I’d like to preface by acknowledging that some of these tips may not be an option for you. These are merely taken from my own experience when I had minimum wage and close-to-minimum wage jobs. However, I had no dependents and had parents I could’ve asked for help if I was truly in a bind. I never had to ask my parents for money, oddly enough, but they may have given me the occasional small cash gift.
Live at Home
If you have the opportunity to live at home, rent-free, please do it. That eliminates your biggest expense, next to food. If you are fortunate enough to have parents who can afford rent or their mortgage and do not need you to chip in for that, I would suggest offering to contribute to groceries and figure out a manageable amount. I was lucky that while I was working part-time in a minimum wage job, I was able to live with my mom, rent-free. Another time, however, I was working part-time in a different minimum-wage job and living with two other roommates in a downtown apartment (which was essentially an attic). My rent was $525.
Lower Your Cell Phone Plan
Cell phone plans are expensive in Canada. However, some carriers are pricier than others. I recently cancelled my Telus account because I was paying $110.00 for… not much. I tried to negotiate with them and they wouldn’t budge. When my contract was close to ending, I switched to their no-frills counterpart – Koodo Mobile. Koodo was offering a $10.00 rebate for the first 6 months for new customers who were bringing their own phones. Since I had an unlocked phone, I signed right up. I currently pay around $50.00, tax included, with a few GBs of data.

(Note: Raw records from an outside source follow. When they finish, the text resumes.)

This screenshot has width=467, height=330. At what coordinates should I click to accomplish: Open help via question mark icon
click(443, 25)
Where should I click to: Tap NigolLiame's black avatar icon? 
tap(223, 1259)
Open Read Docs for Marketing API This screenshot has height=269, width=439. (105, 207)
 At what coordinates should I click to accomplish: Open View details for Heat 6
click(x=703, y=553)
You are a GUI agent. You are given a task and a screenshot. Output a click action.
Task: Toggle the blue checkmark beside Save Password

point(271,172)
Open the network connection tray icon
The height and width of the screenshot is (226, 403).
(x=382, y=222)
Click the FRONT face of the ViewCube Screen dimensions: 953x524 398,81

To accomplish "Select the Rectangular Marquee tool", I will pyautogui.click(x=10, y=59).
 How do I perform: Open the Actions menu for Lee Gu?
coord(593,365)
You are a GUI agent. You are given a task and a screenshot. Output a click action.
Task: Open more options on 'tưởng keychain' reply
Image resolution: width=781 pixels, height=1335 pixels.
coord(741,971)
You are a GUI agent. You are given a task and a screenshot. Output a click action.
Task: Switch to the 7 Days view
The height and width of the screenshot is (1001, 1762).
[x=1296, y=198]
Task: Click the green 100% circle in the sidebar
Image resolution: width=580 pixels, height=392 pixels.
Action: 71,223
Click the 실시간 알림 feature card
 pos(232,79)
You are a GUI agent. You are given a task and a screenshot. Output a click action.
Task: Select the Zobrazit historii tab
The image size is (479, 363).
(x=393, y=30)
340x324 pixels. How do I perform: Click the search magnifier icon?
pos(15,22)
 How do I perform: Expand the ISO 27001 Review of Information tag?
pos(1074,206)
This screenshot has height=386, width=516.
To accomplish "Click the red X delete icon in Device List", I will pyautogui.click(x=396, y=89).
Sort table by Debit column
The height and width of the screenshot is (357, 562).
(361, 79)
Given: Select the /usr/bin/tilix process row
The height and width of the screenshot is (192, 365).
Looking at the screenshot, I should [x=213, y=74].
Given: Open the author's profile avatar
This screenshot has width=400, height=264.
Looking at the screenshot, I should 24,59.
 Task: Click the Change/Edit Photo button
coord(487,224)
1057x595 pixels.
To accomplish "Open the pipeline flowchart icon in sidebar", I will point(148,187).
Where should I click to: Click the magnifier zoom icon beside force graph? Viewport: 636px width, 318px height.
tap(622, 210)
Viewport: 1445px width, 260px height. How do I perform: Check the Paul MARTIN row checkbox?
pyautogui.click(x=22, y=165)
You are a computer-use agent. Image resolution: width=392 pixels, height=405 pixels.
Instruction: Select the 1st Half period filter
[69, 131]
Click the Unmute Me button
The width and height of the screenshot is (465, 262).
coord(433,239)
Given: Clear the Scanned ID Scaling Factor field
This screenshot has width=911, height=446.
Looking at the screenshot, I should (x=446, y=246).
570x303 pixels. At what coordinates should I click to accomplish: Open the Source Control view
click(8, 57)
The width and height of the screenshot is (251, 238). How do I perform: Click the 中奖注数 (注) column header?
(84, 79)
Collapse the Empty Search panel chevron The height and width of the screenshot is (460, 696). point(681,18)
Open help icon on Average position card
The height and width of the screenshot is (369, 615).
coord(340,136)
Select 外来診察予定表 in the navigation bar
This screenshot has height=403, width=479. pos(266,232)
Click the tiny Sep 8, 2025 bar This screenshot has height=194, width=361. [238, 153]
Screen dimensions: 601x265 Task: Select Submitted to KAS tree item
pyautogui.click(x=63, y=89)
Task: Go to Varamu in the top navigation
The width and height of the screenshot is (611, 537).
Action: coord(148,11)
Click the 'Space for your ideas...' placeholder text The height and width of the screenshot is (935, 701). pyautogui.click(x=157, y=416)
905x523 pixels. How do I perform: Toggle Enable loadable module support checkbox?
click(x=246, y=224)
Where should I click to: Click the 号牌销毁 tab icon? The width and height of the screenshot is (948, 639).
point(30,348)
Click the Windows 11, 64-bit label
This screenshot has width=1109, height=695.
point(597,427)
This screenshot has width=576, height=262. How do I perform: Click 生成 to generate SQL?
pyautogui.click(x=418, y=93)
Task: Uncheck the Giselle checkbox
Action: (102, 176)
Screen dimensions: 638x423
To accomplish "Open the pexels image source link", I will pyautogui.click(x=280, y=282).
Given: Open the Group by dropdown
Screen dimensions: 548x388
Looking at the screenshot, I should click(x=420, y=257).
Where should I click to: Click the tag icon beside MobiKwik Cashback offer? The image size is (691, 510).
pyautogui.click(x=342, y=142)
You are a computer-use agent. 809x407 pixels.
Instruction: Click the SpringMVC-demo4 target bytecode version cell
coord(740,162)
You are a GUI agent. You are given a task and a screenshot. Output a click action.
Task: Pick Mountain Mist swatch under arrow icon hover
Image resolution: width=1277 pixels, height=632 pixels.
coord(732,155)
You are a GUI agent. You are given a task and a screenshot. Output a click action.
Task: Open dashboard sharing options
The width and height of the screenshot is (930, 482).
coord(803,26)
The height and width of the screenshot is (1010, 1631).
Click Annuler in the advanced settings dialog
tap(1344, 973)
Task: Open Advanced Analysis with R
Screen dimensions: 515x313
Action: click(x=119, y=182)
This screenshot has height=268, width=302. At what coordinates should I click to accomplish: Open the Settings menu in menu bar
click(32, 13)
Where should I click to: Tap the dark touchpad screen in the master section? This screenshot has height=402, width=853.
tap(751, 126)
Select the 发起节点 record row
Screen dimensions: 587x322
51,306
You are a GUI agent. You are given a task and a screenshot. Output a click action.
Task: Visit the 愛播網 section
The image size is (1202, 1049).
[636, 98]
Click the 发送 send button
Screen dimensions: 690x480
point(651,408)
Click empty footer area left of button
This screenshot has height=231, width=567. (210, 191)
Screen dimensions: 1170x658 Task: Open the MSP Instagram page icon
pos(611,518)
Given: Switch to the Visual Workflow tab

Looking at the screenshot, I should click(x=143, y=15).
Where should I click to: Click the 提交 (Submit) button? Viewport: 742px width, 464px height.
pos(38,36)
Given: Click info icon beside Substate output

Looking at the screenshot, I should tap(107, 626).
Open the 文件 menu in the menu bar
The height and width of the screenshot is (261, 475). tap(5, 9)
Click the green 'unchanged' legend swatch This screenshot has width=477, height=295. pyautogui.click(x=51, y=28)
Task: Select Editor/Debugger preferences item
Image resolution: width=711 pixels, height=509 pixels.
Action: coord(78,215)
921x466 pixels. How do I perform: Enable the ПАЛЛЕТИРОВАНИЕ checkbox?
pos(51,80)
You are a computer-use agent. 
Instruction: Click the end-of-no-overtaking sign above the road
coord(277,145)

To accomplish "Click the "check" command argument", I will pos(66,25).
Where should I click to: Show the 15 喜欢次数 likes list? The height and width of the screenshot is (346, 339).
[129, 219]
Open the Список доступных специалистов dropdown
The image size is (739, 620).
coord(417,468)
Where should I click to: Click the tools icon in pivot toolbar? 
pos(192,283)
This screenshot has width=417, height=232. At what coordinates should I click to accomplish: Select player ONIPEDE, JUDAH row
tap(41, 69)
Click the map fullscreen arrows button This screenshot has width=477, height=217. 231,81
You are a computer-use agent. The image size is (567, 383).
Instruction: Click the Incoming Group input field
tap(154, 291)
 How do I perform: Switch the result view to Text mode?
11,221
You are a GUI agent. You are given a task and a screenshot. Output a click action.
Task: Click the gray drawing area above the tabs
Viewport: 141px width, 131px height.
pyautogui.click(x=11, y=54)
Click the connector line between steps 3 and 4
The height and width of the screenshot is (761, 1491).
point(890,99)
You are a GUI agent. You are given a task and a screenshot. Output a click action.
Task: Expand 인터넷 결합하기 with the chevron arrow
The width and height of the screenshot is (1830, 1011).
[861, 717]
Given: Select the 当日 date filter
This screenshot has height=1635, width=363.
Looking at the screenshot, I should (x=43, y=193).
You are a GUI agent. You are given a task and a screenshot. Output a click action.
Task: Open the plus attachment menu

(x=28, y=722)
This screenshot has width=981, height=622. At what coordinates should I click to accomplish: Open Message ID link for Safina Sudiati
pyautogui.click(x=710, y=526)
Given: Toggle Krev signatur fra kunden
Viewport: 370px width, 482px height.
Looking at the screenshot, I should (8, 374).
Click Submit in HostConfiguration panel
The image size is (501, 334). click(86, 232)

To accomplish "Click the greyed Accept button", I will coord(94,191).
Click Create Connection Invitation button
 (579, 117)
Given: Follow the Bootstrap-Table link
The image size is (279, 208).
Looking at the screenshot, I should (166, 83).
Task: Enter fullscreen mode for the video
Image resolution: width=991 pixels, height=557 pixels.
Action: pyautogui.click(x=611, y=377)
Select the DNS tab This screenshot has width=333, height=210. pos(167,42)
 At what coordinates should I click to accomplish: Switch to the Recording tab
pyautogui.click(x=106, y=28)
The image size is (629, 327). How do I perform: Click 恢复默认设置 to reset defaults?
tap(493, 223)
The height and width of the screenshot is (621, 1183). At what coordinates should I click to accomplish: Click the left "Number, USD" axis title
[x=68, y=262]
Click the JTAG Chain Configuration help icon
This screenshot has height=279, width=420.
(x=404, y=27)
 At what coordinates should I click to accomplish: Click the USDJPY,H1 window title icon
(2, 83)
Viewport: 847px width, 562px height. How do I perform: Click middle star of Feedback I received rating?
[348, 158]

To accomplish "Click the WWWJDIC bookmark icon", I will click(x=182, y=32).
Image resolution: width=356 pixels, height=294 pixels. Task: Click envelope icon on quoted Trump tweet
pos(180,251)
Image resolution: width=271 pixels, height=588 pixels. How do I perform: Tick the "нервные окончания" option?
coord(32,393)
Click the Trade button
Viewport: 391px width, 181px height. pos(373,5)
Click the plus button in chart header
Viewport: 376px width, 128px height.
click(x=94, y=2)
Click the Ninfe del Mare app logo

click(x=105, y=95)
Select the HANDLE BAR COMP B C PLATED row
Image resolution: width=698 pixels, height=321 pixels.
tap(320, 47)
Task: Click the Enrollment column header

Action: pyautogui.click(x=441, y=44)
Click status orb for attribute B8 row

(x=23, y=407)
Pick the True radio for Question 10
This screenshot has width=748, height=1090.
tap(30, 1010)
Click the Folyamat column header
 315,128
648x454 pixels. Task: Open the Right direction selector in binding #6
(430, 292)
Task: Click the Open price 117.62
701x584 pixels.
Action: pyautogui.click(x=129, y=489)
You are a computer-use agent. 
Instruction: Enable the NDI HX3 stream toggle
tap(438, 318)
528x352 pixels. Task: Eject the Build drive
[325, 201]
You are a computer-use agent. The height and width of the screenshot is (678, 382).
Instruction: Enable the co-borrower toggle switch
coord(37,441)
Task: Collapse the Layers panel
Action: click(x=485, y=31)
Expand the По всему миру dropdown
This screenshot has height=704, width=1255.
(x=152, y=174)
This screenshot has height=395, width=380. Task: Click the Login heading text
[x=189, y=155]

I suggest if money is tight to sign up with one of the no-frills carriers like Koodo Mobile, Freedom Mobile or Virgin and elect for a simple phone plan without data. If you live in a big city, chances are that WIFI is available everywhere. In Toronto, WIFI is even available for free at some of the major subway stations! My partner has like 500 MB of data and she actually only uses it when she’s in a bind. Most of the time, she turns off her data. She has an iPhone but doesn’t use iMessage. She also has free WIFI at work. Her phone bill is cheaper than mine.
Save $20 - $50 Per Paycheque
This will probably seem like a stretch, and it is. But do what you can. You still need an emergency fund so you don’t run into debt with unexpected expenses. I somehow managed to do this when I worked a part-time minimum wage job while living on my own. I lived in an apartment with two other girls in Kensington Market (if you’re unfamiliar with this Toronto neighbourhood, google it) and even though money was always tight and I ate my fair share of Chinese pastries for dinner, I managed to somehow survive. I did have consumer debt, but overall it was pretty manageable. Again, I didn’t have dependents or a car, and one of the benefits of living in this neighbourhood was that I was right downtown. The only times I really even used public transit was to get to work. Most of the time, I walked.
Small Fruit & Produce Shops Are Your Friends
Again, this is coming from someone who lives in one of the most diverse cities in the world, but if you have a Chinatown or something similar in your city, you should think about shopping there for your fruit and produce. While I no longer live near Chinatown, I’m really lucky because there is a local, family-run fruit & produce store within an 8 minute walk from my apartment. The prices are insanely cheap. I’ve managed to buy a large pack of strawberries for $1.99, where around the corner the same pack of strawberries is sold at Sobeys for $4.99. Both are from the exact same company. Like, WHAT. The only difference is that one is set up in a small storefront, and the other is a big box chain store with large overhead. There are certain negative connotations about buying fruit & produce from places that aren’t chain grocery stores (I’ll let you draw your own conclusions about those opinions), but honestly, it’s all the same. I am so grateful that this family-run business exists and is in my neighbourhood because it’s the single most important factor in reducing my grocery budget, while still eating healthy. I hope that wherever you live, you’re able to look beyond box stores and find some local businesses that provide cheaper grocery options.
The Library is the Best
So long as you can prove where you live (i.e. phone bill with your address), you generally are able to sign up for a library card. I know this goes without saying, but the library is the best. Not only can you ask the library to order books that they don’t have available, but they also have movies and various community events that are free. For me, going to the library fosters a sense of togetherness, since I grew up going to the library and attending their children’s events. As an adult, I’ve also had the ability to increase my personal finance knowledge, since I’ve taken out books like, “It’s Never too Late” by Gail Vaz Oxlade. Keep funding alive for this important public organization, and sign up for a library card today!
I hope that some of these tips are useful to you. In reality, most of these tips can be applied to people who aren’t low-wage earners, but these came to mind because I personally used these strategies when I was a low-wage earner. If you have more suggestions please let me know, so I can incorporate them in future posts!